Bitcoin slipped below the $75,000 level as reports of progress in US-Iran peace negotiations triggered a sharp rotation out of crypto and into equities. The move reflects classic risk-on behavior, where investors abandoned digital assets in favor of traditional stocks rallying to fresh all-time highs.

The geopolitical catalyst matters here. Peace progress between the US and Iran typically reduces oil price volatility and eases safe-haven demand. Oil futures hit one-month lows on expectations that the Strait of Hormuz, a critical chokepoint for global energy flows, would face reduced tension. That shift flipped the macro narrative. When geopolitical risk declines, investors dump defensive assets like gold and bitcoin in exchange for higher-yielding equities.

Bitcoin's breakdown below $75,000 signals a loss of momentum from recent strength. The level acted as psychological resistance, and failure to hold it exposes the crypto market to further weakness. The broader S&P 500 and Nasdaq rallying on geopolitical optimism compressed risk premiums across the board, making the risk-reward calculation favor stocks over digital assets.

This dynamic reveals a critical vulnerability in bitcoin's current market positioning. While bulls have framed BTC as a portfolio hedge and inflation hedge, it's competing directly with equities for capital in low-risk environments. When geopolitical anxiety vanishes, equities win that competition on yield alone. Bitcoin offers no dividend or earnings growth to justify holding through a peace rally.

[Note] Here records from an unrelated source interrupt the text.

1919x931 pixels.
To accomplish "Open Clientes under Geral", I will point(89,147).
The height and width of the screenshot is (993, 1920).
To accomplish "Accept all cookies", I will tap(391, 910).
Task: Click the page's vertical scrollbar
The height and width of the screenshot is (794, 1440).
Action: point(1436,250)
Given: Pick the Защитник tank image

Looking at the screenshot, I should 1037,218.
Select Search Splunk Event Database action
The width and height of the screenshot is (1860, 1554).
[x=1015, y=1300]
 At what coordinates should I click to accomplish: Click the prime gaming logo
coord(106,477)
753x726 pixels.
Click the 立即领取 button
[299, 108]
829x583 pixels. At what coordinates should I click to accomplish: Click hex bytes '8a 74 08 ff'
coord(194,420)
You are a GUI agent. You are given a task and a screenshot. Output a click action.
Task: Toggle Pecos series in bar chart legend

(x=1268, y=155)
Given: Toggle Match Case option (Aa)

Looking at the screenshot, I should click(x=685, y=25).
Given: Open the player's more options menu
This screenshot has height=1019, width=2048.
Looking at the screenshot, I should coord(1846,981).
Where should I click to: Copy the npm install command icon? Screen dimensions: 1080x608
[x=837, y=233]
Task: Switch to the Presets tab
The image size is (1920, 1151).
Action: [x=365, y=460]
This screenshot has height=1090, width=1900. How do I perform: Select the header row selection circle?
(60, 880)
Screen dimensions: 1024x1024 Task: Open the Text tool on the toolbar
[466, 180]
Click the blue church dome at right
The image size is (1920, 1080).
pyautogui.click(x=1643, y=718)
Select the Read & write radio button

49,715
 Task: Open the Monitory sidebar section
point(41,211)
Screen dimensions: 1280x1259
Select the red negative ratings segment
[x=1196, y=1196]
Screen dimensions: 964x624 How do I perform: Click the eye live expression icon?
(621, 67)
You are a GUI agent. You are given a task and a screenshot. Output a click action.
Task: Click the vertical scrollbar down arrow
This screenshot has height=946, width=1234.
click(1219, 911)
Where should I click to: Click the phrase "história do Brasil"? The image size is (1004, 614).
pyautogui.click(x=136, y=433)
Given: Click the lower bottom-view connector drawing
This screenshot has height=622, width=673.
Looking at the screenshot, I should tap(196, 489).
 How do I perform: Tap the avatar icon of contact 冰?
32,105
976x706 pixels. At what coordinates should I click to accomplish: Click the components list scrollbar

Oil's reaction amplifies the story. Energy weakness in a risk-off scenario for crypto suggests energy-sensitive plays may have also faced headwinds. The coordination of moves across bitcoin, stocks, and commodities indicates a unified shift in risk appetite, not isolated weakness in crypto.

The test ahead involves whether bitcoin can recover the $75,000 level if US-Iran negotiations stall or falter.